6 years ago, a group of parents got together in the middle of a ruined city and decided to form a childcare center. After Katrina, there was a dearth of childcare, which posed a serious threat to the future of New Orleans. If folks couldn't go to work, they wouldn't come back or they wouldn't stay.
Abeona House was born.
5 1/2 years ago, I found myself on the front porch of a small cottage at the end of Oak Street, chatting with another parent as we sat nursing our infants. I felt lucky to be on the opening list but overwhelmed by the tasks that still needed to be done: painting, ramp building, gathering toys, supplies, furniture, wiring and plumbing, etc. Was this really going to happen? It seemed a little impossible.
5 years ago, Abeona House opened. I carried Sydney through the doors the first day (she was not quite walking yet) and left her in what was probably once a bedroom. I vividly remember the emotions in the building that morning: excitement, relief, trepidation, awkwardness, and the elephant in the room: would we be able to stay open?
4 years ago, I joined the Board of Directors. We were still open, but in order to be truly sustainable we would need to grow. Economy of scale and all that.
3 years ago, Evan came along and when I carried him through the doors for the first time, when he was one week old, and saw the sign on the door welcoming him to the world and watched how every single person in that building--teachers, kids, parents--made sure to give Sydney extra love and attention, how attuned they were to the needs of our family, it really struck me: this was our community.

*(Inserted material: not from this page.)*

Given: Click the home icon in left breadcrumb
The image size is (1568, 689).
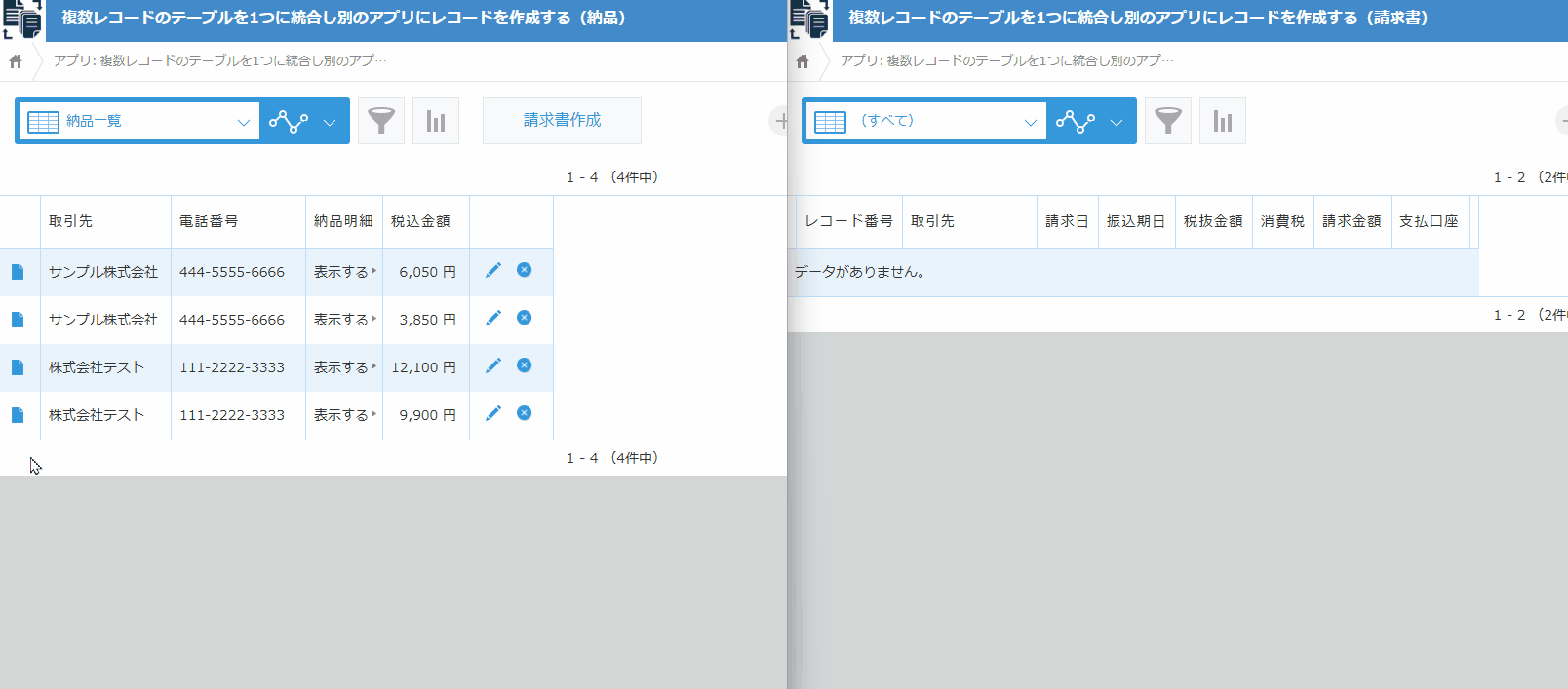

This was our place.
1 month ago, we signed a lease on a new property in Mid-City--a much larger building with tons of green space, a garden, and a kitchen. On the night of the first open house, I watched Sydney play with the child whose mother I sat with on that first day on Oak Street; theirs was the comfort of old friends, easy and unspoken, and when I told my kids it was time to leave Sydney hugged me and said "But why can't I go to the new Abeona House?"
Today is our last day on Oak Street. We're moving out all the furniture, stripping the walls of cabinets and decorations. The kids are excited and anxious. I'm probably going to cry all day as I move boxes and cribs across town.

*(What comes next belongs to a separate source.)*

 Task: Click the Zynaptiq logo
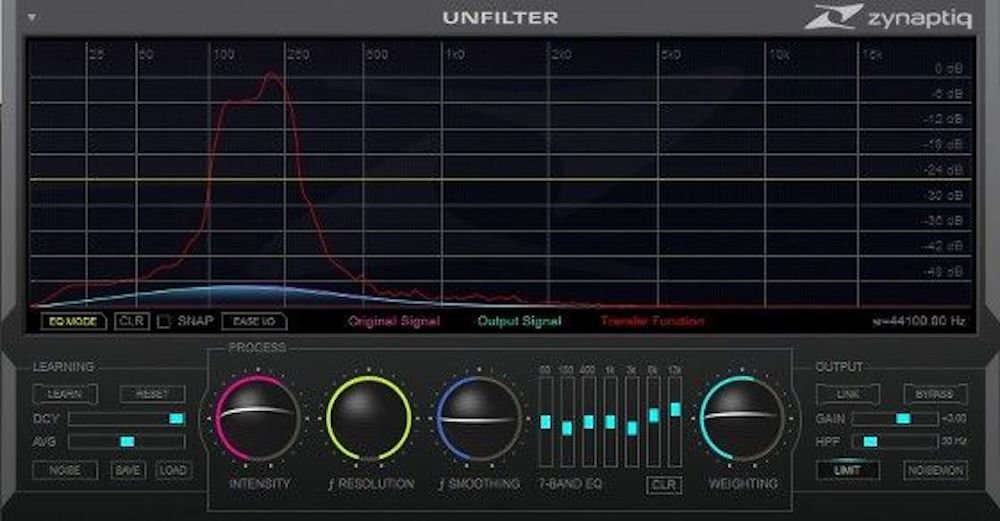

Albert Schweitzer wrote, "Search and see if there is not some place where you may invest your humanity." I have found that place in Abeona House. It's an incredible and important gift, to have the opportunity to love something, to believe in it fully, to watch it grow and struggle and expand, to watch your children learn how to develop as individuals while retaining a sense of community, of being a part of something bigger than themselves. I really have been searching for this place to invest my overabundance of passion and energy, and I am so fucking grateful to have found it.
Search and see. It really is worth it.